SQALER: Scaling Question Answering by Decoupling Multi-Hop and Logical Reasoning

Authors: Mattia Atzeni, Jasmina Bogojeska, Andreas Loukas

NeurIPS 2021 | Conference PDF | Archive PDF | Plain Text | LLM Run Details

Reproducibility Variable Result LLM Response
Research Type Experimental Our experiments on knowledge-based question answering show that our approach solves the multi-hop Meta QA dataset, achieves a new state-of-the-art on the more challenging Web Questions SP, is orders of magnitude more scalable than competitive approaches, and can achieve compositional generalization out of the training distribution.
Researcher Affiliation Collaboration Mattia Atzeni IBM Research, EPFL Switzerland atz@zurich.ibm.com Jasmina Bogojeska IBM Research Switzerland jbo@zurich.ibm.com Andreas Loukas EPFL Switzerland andreas.loukas@epfl.ch
Pseudocode No The paper describes the model architecture and procedures in detail using text and figures, but it does not include formal pseudocode or algorithm blocks.
Open Source Code No The paper does not provide an explicit statement about releasing its source code or a link to a code repository for the methodology described.
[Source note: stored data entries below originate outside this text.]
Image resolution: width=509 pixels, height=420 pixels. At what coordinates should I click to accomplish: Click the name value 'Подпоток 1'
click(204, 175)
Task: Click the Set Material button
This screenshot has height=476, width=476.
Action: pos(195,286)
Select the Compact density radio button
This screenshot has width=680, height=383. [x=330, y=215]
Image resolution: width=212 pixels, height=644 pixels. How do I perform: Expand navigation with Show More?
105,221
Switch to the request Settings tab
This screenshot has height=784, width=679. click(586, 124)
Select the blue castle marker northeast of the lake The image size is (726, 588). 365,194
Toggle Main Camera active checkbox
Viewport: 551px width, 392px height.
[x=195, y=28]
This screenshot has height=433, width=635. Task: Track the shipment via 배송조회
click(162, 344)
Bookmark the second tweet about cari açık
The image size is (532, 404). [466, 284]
Open Datasets Yes We evaluate the reasoning performance of our approach on Meta QA [50] and Web Questions SP [49]. Meta QA includes multi-hop questions over the Wiki Movies KB [35]... We further assess the compositional generalization ability of SQALER on the Compositional Freebase Questions (CFQ) dataset [28].
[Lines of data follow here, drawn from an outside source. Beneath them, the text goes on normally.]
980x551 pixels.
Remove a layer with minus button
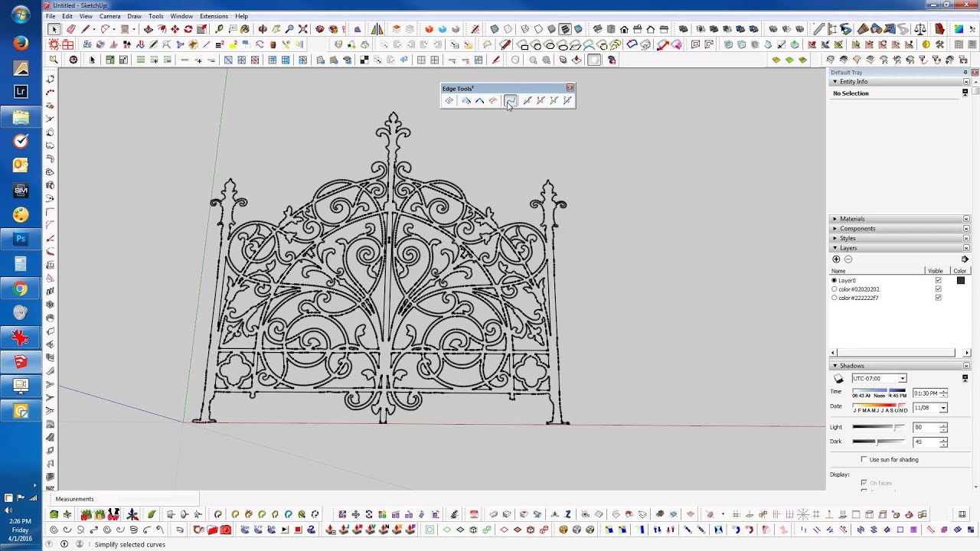(848, 259)
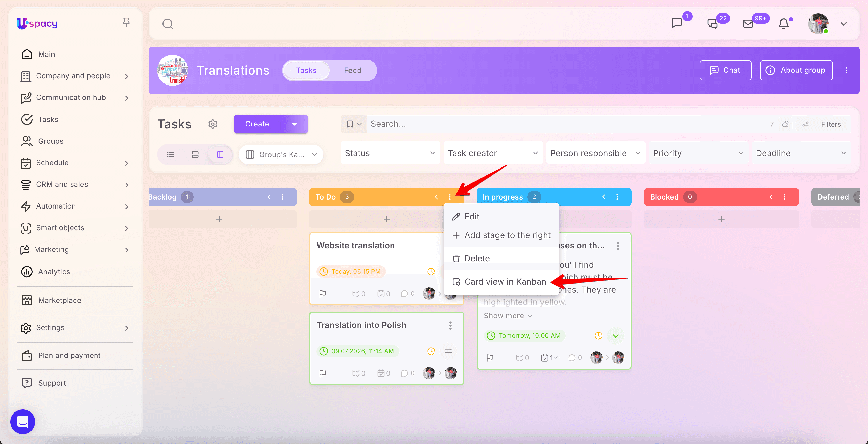
Task: Switch to simple list view
Action: point(171,154)
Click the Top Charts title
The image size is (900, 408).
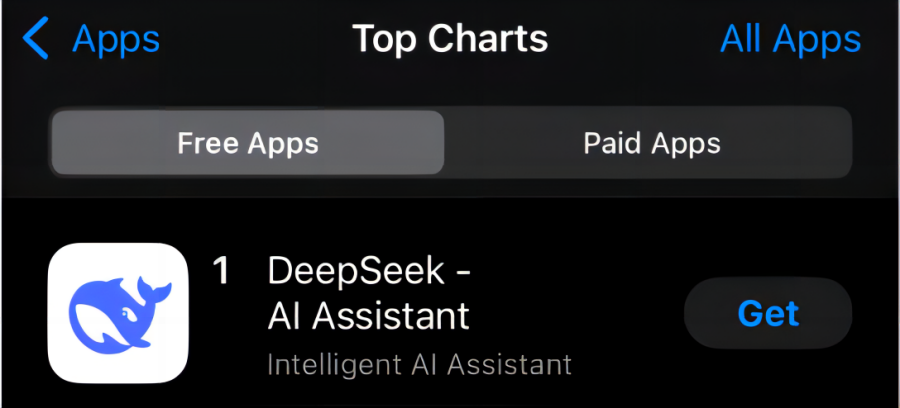pyautogui.click(x=450, y=39)
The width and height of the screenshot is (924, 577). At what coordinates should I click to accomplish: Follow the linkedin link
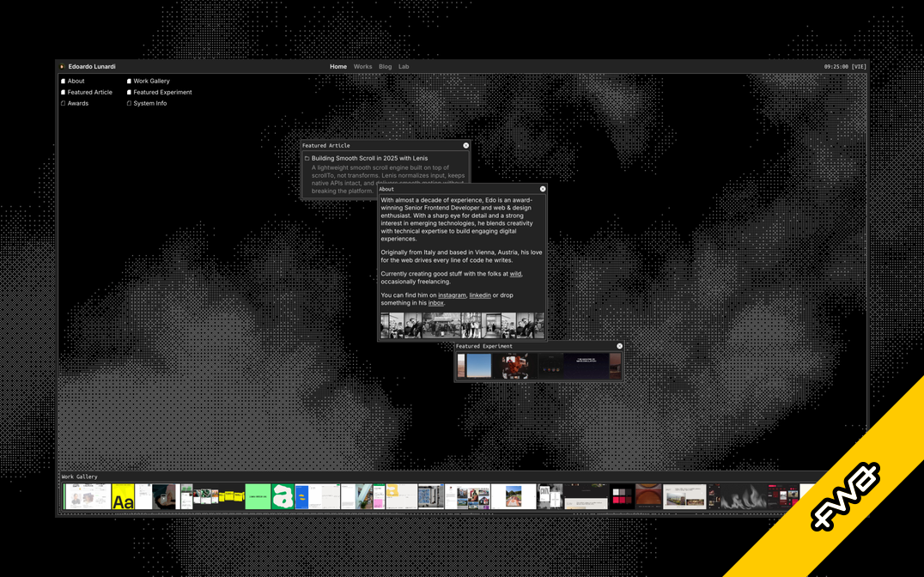480,295
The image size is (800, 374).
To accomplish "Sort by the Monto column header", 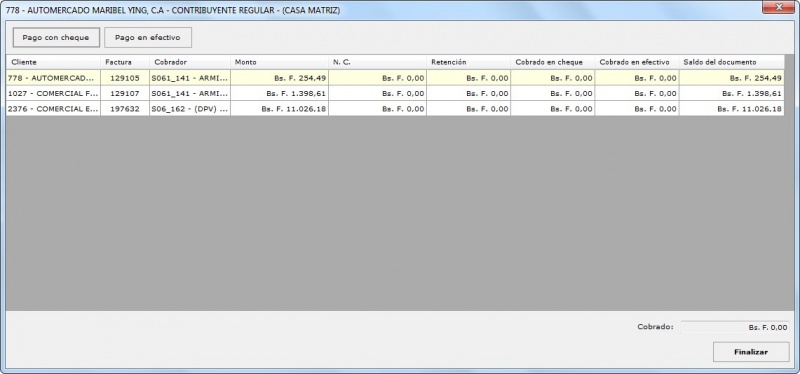I will pyautogui.click(x=280, y=62).
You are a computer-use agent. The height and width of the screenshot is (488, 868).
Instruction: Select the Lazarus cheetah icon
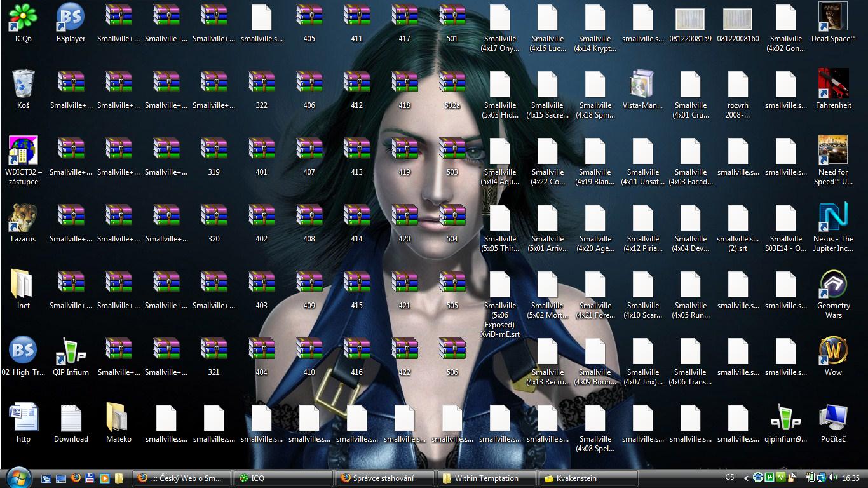tap(23, 218)
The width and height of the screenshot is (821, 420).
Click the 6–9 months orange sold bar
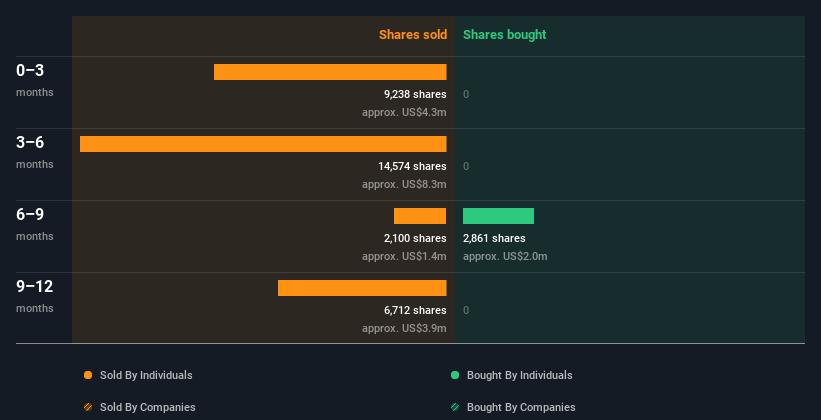click(420, 216)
Dataset Splits No The paper mentions 'training and test distribution' for the CFQ dataset but does not explicitly provide specific train/validation/test splits (e.g., percentages or exact counts) for any of the datasets used in its experiments within the main text or the appendices.
Hardware Specification No The paper discusses efficiency and mentions leveraging 'the GPU to score the edges of the graph in parallel,' but it does not provide specific details about the models or specifications of the GPUs, CPUs, or other hardware used for running the experiments.
Software Dependencies No The paper mentions using a 'pre-trained BERT [18] model' and that the edge-level model uses a 'Graph Convolutional Network (GCN) with the same architecture as in [41]'. However, it does not specify version numbers for BERT, PyTorch, or any other software libraries or dependencies, which are necessary for full reproducibility.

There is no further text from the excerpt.